Knight's feature films include The Group (1966), The Dutchman (1967), Petulia (1968), The Rain People (1969), Secrets (1971), Juggernaut (1974), Beyond the Poseidon Adventure (1979), Endless Love (1981), Angel Eyes (2001),
Divine Secrets of the Ya-Ya Sisterhood (2002), Paul Blart: Mall Cop (2009), Our Idiot Brother (2011) and Elevator (2011), in which she plays one of several people trapped in a Wall Street elevator with a bomber.

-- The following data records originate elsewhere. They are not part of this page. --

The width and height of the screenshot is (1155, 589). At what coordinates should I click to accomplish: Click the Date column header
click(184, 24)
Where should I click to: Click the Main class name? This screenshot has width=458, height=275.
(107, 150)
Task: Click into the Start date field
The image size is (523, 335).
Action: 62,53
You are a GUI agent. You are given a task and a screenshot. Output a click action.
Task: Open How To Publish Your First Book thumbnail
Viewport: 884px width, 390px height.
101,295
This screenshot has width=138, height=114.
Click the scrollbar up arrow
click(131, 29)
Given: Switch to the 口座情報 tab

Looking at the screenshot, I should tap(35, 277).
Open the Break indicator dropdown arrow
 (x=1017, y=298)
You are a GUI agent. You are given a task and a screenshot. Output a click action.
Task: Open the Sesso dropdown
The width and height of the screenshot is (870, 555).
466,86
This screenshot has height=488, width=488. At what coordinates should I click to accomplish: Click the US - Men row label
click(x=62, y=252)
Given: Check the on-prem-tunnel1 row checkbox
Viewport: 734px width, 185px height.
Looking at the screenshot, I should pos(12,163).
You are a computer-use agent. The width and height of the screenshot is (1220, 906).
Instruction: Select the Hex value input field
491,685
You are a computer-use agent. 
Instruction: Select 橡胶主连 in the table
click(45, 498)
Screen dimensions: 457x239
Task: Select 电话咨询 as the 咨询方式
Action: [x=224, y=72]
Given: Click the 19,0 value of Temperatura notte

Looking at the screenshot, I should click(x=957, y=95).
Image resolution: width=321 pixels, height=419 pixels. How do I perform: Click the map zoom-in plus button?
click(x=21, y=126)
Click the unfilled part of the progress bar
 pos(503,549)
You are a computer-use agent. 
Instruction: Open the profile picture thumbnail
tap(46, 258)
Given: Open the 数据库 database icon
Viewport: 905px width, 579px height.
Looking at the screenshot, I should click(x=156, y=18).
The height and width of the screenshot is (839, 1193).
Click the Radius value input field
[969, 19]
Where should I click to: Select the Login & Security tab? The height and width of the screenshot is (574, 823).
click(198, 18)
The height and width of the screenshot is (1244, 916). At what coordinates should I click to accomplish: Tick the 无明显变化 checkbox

Knight was cast in 1958 and 1959 as Mrs. Newcomb in 20 of the 29 episodes of the television series Buckskin, with Tom Nolan, Sally Brophy, and Mike Road. She became a Warner Brothers Television contract star who while on breaks from filming feature films appeared in television series such as Maverick, Bourbon Street Beat, Sugarfoot, Cheyenne, and The Roaring 20s.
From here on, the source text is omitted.